Excitement was bubbling within when dad placed the package in front of me. I slowly began tearing the paper while dreams of a dollhouse and Barbie swimming pool danced through my head. As the paper fell to the floor in scraps, a shiny gold metal object began appearing. After a few big rips, I exclaimed, “It’s a…... bird cage?!?” There it sat in all its glory—complete with bird food, bird toys, and even a bird bath.
“Do you like it?” Mom excitedly asked. I looked at her and then back at the cage.
“Yeah,” I slowly responded, “but what am I going to do with it?”
“Well, you will have your own cage now when you babysit CC,” mom explained. CC was my sister’s parakeet that lived in Orange City and only came to visit on the holidays. I hardly thought my own cage was necessary, considering CC rarely visited and usually came with his own cage.
“Oh, ok,” I quietly said, trying to think of what I was going to do with an empty cage, bird food, bird toys, and a bird bath. No ideas readily came to mind, and at eight years old, all I saw a wire cage; I didn’t see the excitement of potentially taking care of CC; I didn’t see the responsibility I had with all my own supplies. All my excitement dissipated.

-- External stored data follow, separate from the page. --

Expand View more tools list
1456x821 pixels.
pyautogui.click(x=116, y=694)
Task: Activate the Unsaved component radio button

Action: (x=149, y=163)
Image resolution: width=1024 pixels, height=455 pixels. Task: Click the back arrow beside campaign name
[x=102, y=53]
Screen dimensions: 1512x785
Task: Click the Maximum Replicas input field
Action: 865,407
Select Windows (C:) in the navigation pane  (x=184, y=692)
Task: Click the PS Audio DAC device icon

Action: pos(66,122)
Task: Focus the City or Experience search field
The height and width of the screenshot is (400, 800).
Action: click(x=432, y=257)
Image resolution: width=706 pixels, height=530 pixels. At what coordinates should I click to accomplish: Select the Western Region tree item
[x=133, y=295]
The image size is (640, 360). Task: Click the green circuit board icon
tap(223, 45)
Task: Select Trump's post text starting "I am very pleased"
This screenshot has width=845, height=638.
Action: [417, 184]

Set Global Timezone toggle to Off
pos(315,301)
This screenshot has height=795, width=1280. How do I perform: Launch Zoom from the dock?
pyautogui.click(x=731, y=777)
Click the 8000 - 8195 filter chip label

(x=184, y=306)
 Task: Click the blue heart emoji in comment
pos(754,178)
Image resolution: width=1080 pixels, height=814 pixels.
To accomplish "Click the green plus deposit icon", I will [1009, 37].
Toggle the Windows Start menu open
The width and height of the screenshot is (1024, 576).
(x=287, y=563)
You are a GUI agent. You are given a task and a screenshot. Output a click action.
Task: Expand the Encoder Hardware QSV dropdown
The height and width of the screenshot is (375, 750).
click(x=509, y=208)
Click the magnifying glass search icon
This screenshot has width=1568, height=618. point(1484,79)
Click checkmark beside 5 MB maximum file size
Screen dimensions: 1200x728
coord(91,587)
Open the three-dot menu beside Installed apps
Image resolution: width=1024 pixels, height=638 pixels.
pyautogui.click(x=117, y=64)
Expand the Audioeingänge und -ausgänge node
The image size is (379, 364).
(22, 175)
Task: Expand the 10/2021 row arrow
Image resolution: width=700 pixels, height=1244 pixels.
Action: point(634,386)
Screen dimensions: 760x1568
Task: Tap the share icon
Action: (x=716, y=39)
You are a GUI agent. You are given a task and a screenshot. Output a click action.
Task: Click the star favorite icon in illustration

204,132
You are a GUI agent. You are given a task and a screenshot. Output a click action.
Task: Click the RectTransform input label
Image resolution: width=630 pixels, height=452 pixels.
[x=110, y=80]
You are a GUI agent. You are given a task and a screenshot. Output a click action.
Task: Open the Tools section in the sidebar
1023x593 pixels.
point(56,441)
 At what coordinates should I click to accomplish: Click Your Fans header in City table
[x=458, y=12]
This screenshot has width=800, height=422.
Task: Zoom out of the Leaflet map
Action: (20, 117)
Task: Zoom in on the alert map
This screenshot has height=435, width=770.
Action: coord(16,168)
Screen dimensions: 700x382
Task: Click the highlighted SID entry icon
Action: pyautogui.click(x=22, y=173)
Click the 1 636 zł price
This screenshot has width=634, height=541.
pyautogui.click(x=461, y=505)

Dad quickly handed me another box, but this box was filled with scratching and peeping. I carefully peaked inside and to my surprise there sat a parakeet.“Oh, I have my own bird,” I said. I gently lifted the feathered creature from the box and set him in the cage. The cage was no longer empty; it no longer housed my disappointment, but it became a home.
Today, I can still remember the swing from excitement to disappointment to excitement again; I can smile now, knowing my parents were probably amused at how hard I tried to conceal my disappointment. I know I failed. But that empty cage has taught me a lesson—sometimes the most mundane events/things have the greatest potential.
Over 2,000 years ago, there was an empty stable; it was complete with stalls, animals, and straw. It was ordinary, but God saw potential… and he took the ordinary and made it extraordinary. Through the night, the stable was no longer empty; it became the birthplace of a King, eternal royalty. The animals became the first witnesses of the Son of God, and the hay became the cushion for the Prince’s bed.
So… when just an empty cage appears, remember its potential goes beyond all possibilities, just as that plain stable became sacred so many years ago.